Eine Kindheit im alten Schwabing, das hört sich nach Idylle an, insbesondere wenn man in familiärer Geborgenheit aufwächst. Die Idylle gab es: das Stadtviertel als Abenteuerspielplatz, der abendliche Auslauf, wenn man den Auftrag bekam, ein Bier für den Vater zu holen, der Familienpfiff.
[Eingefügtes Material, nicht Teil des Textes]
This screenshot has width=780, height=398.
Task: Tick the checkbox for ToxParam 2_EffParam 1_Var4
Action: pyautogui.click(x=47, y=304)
Doch es kamen die Nächte voller Todesangst im Luftschutzkeller, der Anblick der Ruinen, wenn man wieder herausgekrochen war, dann die Evakuierung aufs Land, wo die Stadtleute nicht willkommen waren, wo Außenseiter schikaniert oder auch einfach nach Strich und Faden verprügelt wurden. Der Illustrator Ali Mitgutsch, Jahrgang 1935, ist ein Kriegskind. Damals hat ihm die Fantasie geholfen, später kam der Humor dazu. Wie in einem Wimmelbild sind in diesem unsentimentalen Lebensrückblick viele kleine traurige und komische Geschichten zu einem großen Bild vereint.
Rezensionsnotiz zu
Frankfurter Allgemeine Zeitung, 20.08.2015
Die pünktlich zum 80. Geburtstag des Wimmelbuchvaters Ali Mitgutsch erscheinenden Lebenerinnerungen des Illustrators (verfasst unter Mithilfe von Ingmar Gregorzewski) schätzt Rezensent Tilman Spreckelsen wegen ihrer plastischen, detailreichen Schilderungen einer Münchener Kindheit im Krieg. Souverän komponiert und fesselnd transportiert der Text für Spreckelsen die Unsicherheit, aber auch das Vertrauen in die Familie. Auch wenn der Rezensent in den Anekdoten kaum Hinweise auf die spätere künstlerische Entwicklung des Autors entdecken kann, zu den heiteren Wimmelbildern scheinen ihm die schrecklichen Bilder des Krieges der größtmögliche Kontrast zu sein.